> Tasks:
1. In the text on school leadership below, translate this sentence into Spanish: "Neither was averse to making an unpopular decision if it was the right one to make."
2. Resume the text on school leadership below, picking up after its final sentence and adding one more paragraph in the same voice.

> Text block:

My personal theory is that you’ll always find three attributes consistently present in all excellent, successful, school leaders. 

1) Being able to listen well whether actively seeking out or passively receiving information and ideas, even controversial ones. 

2) Being able to make decisions when decisions need to be made. Process is often helpful but not always necessary and process, when needed, still has to reach a conclusion.  

3) Having a healthy sense of humor. 

Two of these characteristics make it into the internet’s top twenty-six list. One, a healthy sense of humor, does not but should.

Two of my all time favorite school leaders to work with, and who were considered highly successful by all measures and constituents, certainly were excellent listeners and able decision-makers. Each sought out varying opinions when that made sense to do so and each knew when it was time to make the call. Neither was averse to making an unpopular decision if it was the right one to make.

What I also noticed and know about them is that they can see the humor in absurdity and irony. At times they each would be chuckling entirely to themselves. Other times each would seek out their confidant–another head of school, a spouse or partner, etc.–with whom they could share the silliness of a situation that falls into the category of, “you can’t make this stuff up.” Without this understanding that people will be people who all have stories, hot buttons, weirdnesses, hopes, and so much more, a school leader will miss out on an opportunity to appreciate the crazy beauty of humanity. To distance oneself just enough through humor is to be able to work within any complex mess presented to you. It doesn’t mean you get to laugh at someone’s pain. It does mean that it is okay to privately smile about the parent who, because it is the first time it has happened to their child, doesn’t understand that you have seen it a hundred times before and know that it is normal student behavior. Or, when a long, hot bus ride with several car sick students on board ends up at the training location for crane (the machine) operators rather than the intended sanctuary for injured cranes, as in birds. Or, you receive a resignation letter, from an English teacher, written entirely by AI. Or, when the parent who is also a philosophy professor at a neighboring college says, “My daughter never lies and when she does I always catch her,” while simultaneously arguing that it isn’t dishonorable behavior to digitally change a report card.

> Supplied material:

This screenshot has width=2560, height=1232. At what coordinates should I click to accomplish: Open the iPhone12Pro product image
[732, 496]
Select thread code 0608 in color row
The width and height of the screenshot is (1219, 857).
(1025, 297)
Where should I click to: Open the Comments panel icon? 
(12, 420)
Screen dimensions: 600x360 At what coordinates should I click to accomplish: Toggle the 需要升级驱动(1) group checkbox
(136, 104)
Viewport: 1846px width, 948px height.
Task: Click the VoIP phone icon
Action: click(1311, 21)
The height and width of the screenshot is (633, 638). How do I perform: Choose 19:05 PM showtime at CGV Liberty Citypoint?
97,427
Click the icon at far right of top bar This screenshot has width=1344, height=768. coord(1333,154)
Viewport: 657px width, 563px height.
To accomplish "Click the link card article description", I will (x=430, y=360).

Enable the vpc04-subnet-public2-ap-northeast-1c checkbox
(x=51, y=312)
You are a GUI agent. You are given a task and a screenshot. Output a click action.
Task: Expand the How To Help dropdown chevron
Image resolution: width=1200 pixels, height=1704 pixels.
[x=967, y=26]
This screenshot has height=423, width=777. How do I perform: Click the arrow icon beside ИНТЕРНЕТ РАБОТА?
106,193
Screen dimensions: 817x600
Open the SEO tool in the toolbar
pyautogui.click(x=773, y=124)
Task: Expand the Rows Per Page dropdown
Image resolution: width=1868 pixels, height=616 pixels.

> Outputs for the tasks:
1. Ninguno de los dos era reacio a tomar una decisión impopular si era la correcta.

2.
The list of twenty-six attributes is a good reminder of the kind of skills you have, use, or need to brush up on. You should pat yourself on the back for the ones you bring to the table on a daily basis because your job is people management all day every day and people are complicated. I also hope you will take a moment to consider new skills or personal characteristics you’d like to use or exhibit more often next year. And, if you need help choosing, I’d vote for you to focus on listening, making clear decisions, and developing a kind, healthy sense of humor.